Restate word for word the lines of the entries below, starting with the line that holds "This screenshot has height=618, width=1322." and ending with the line that holds "Task: Expand the Name Box dropdown arrow", and no others.
━━━━
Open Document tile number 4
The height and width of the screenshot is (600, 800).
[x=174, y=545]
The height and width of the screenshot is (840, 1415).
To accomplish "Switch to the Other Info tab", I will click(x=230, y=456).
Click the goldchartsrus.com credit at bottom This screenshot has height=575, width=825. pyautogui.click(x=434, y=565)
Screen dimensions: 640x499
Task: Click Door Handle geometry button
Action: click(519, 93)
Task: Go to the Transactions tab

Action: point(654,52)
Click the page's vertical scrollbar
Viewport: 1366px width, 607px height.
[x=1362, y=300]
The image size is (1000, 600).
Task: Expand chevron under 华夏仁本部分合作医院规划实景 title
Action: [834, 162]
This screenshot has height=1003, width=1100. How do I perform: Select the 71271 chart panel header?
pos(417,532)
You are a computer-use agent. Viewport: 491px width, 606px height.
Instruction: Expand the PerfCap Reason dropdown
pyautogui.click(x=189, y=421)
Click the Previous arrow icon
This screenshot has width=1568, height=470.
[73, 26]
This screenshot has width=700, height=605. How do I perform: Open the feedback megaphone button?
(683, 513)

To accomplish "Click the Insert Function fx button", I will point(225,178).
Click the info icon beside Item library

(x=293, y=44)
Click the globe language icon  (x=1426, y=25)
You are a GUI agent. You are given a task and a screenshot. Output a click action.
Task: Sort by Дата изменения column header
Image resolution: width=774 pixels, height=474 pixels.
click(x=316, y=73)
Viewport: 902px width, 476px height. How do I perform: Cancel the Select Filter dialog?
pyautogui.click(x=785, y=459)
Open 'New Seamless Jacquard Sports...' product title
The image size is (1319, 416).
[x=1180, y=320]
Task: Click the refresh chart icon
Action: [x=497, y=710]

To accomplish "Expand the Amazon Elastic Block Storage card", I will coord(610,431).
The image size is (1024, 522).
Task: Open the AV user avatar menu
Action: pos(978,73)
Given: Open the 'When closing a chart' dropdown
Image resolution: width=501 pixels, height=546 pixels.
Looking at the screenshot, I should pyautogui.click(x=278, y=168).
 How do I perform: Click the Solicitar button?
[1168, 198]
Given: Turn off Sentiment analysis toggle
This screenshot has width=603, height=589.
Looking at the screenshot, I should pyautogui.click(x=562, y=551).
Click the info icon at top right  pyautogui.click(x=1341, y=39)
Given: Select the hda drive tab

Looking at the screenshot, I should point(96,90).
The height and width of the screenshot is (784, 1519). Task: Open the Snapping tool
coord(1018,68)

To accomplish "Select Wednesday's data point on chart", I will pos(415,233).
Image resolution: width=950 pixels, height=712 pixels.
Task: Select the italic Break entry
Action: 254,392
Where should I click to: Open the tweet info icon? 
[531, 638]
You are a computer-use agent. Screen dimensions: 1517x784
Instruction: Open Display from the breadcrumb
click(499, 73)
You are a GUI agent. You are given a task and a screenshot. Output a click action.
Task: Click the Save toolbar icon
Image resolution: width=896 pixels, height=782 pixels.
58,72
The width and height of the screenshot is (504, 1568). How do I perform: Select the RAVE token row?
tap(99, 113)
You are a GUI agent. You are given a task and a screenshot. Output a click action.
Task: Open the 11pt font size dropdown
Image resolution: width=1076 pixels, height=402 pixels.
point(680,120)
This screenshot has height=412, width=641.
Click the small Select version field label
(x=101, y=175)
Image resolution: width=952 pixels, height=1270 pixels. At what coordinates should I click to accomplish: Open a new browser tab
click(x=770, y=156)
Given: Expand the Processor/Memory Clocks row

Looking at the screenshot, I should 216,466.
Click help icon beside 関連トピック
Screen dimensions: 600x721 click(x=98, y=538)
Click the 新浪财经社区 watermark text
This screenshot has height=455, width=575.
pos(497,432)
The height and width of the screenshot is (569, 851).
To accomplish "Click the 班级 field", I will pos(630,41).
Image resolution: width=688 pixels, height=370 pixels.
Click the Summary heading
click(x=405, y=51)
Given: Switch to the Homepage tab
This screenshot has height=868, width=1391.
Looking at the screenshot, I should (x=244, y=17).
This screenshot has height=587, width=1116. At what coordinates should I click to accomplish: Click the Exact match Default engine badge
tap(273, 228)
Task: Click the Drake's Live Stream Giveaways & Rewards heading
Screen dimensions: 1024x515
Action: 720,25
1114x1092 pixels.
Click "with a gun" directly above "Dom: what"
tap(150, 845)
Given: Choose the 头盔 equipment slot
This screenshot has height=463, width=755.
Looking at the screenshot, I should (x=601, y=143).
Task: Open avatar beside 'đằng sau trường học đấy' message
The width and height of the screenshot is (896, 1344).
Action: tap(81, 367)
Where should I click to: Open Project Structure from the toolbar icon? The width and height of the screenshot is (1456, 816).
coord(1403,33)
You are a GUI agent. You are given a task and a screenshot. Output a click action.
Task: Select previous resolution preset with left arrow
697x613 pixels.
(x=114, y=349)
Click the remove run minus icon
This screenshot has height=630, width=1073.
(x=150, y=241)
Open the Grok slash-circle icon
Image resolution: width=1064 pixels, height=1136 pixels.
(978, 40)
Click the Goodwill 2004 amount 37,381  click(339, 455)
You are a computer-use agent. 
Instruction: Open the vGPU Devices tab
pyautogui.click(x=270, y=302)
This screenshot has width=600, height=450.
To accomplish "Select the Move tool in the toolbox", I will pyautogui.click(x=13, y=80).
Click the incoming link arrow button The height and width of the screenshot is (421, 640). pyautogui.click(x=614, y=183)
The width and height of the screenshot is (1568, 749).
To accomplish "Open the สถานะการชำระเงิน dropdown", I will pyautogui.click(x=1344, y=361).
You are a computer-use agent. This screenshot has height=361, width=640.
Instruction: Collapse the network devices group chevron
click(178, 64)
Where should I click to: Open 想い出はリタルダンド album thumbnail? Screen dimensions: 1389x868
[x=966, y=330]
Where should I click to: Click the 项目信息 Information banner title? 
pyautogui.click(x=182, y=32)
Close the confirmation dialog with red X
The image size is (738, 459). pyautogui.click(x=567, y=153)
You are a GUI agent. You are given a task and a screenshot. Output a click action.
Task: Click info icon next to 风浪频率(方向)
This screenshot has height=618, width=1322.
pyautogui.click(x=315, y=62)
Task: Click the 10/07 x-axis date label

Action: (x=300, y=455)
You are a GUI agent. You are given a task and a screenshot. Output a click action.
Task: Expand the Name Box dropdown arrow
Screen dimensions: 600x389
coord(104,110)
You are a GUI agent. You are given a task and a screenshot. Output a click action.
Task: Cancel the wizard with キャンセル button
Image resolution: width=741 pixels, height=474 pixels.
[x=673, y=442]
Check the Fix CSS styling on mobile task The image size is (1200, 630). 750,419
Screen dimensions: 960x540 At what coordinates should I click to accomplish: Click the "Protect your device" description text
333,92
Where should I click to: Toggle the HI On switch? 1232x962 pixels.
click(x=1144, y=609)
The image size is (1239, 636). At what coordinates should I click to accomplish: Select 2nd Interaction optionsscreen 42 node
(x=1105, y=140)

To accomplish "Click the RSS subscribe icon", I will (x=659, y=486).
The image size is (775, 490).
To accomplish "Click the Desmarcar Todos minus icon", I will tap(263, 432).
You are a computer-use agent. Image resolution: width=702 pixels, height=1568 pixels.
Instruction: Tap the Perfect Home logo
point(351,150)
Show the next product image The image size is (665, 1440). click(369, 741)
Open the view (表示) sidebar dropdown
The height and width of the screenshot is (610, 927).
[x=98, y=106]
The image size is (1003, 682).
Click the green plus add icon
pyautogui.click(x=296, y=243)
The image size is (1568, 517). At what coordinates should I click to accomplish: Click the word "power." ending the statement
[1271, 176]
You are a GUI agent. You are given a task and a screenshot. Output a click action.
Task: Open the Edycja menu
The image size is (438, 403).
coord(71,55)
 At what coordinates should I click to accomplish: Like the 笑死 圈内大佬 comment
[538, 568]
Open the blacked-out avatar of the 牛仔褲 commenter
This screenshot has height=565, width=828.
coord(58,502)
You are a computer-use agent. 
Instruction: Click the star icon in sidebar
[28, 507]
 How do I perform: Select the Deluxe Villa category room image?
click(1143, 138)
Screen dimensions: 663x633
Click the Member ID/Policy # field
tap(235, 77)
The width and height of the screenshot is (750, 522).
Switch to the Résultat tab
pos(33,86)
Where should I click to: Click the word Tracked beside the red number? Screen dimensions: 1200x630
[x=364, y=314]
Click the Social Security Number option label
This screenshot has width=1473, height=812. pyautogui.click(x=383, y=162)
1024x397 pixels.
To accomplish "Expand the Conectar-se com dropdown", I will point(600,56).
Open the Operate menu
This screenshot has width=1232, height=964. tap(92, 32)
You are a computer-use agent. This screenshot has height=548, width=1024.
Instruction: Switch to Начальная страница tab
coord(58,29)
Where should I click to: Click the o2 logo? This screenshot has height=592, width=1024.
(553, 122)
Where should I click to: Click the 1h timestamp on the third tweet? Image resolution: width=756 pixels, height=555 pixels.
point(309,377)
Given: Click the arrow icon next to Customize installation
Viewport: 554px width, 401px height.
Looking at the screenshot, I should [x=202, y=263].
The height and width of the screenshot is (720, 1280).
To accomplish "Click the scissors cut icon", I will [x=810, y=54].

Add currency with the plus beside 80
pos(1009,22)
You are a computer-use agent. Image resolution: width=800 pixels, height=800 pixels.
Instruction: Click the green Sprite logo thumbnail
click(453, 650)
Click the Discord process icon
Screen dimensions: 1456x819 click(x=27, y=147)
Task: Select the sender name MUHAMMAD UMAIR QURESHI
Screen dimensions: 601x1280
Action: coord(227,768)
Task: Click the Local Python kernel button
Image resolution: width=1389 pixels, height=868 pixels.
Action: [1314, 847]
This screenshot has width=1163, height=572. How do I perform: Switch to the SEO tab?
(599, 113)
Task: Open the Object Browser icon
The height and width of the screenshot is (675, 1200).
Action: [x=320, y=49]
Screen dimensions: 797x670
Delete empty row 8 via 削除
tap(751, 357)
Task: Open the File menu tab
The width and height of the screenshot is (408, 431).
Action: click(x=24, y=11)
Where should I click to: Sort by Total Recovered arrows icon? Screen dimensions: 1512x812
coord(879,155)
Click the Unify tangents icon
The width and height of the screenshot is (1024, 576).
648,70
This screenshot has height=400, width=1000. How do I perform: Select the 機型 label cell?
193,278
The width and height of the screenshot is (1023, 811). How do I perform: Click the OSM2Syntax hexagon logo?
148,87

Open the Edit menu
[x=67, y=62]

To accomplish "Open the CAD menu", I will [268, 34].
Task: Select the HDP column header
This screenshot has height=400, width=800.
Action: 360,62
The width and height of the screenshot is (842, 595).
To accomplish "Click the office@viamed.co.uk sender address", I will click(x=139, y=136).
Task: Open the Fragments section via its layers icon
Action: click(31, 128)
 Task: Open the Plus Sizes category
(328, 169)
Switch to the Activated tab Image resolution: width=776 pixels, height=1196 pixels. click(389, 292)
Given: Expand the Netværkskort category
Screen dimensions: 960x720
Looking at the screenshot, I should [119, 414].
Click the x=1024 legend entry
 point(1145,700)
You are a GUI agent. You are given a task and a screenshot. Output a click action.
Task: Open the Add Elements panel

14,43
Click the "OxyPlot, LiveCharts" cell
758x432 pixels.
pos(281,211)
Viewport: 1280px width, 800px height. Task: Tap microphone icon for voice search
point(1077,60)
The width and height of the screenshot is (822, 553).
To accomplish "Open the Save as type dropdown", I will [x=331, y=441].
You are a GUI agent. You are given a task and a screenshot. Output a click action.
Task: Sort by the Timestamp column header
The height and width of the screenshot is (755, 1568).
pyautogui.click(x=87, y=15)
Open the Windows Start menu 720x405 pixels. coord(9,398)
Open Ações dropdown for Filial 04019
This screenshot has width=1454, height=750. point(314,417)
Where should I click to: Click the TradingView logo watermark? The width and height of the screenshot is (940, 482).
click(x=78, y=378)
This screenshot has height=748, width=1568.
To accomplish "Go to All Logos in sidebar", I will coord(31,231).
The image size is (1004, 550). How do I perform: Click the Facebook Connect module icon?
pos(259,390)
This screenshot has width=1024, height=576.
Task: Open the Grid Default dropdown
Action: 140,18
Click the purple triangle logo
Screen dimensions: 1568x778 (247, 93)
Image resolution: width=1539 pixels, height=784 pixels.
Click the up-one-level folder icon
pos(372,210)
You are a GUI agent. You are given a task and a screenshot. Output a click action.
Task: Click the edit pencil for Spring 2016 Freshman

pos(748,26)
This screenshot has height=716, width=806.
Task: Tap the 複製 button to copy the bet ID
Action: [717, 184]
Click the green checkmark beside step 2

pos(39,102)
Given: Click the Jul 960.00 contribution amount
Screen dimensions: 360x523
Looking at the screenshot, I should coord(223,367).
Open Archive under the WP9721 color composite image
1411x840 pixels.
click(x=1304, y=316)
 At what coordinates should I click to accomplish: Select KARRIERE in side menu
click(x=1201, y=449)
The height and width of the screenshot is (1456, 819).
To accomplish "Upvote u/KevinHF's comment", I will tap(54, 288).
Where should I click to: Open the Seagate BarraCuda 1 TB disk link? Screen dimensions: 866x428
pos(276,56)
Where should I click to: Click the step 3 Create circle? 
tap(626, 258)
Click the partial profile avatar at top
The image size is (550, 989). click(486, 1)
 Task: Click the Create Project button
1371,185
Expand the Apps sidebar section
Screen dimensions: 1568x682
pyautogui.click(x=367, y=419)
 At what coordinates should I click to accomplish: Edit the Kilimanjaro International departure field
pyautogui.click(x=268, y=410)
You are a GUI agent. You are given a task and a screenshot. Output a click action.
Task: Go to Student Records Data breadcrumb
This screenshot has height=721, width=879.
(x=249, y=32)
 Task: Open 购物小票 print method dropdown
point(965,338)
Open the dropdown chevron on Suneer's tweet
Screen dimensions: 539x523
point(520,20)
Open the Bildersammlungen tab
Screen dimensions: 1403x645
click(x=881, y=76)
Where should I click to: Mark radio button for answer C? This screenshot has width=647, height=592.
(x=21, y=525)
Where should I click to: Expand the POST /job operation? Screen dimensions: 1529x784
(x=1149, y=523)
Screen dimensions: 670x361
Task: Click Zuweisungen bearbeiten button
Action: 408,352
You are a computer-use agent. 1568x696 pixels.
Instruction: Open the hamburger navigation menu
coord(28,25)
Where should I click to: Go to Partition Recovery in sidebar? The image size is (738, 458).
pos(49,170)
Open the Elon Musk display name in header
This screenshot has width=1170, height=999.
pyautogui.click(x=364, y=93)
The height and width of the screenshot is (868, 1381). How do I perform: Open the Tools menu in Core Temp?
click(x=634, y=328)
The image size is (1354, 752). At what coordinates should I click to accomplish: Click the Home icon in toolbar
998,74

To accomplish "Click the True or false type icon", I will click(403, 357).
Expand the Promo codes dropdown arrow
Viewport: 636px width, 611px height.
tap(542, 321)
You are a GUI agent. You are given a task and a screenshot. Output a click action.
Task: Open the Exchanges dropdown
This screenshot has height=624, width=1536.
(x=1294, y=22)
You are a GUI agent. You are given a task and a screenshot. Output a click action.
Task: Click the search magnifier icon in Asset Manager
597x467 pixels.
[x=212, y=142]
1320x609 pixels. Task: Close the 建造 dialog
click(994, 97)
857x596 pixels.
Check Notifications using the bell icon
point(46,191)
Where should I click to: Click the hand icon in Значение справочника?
━━━━
> _RESPONSE TO THE TASK_
This screenshot has height=618, width=1322.
pyautogui.click(x=315, y=62)
Task: Click the 10/07 x-axis date label

Action: (x=300, y=455)
You are a GUI agent. You are given a task and a screenshot. Output a click action.
Task: Expand the Name Box dropdown arrow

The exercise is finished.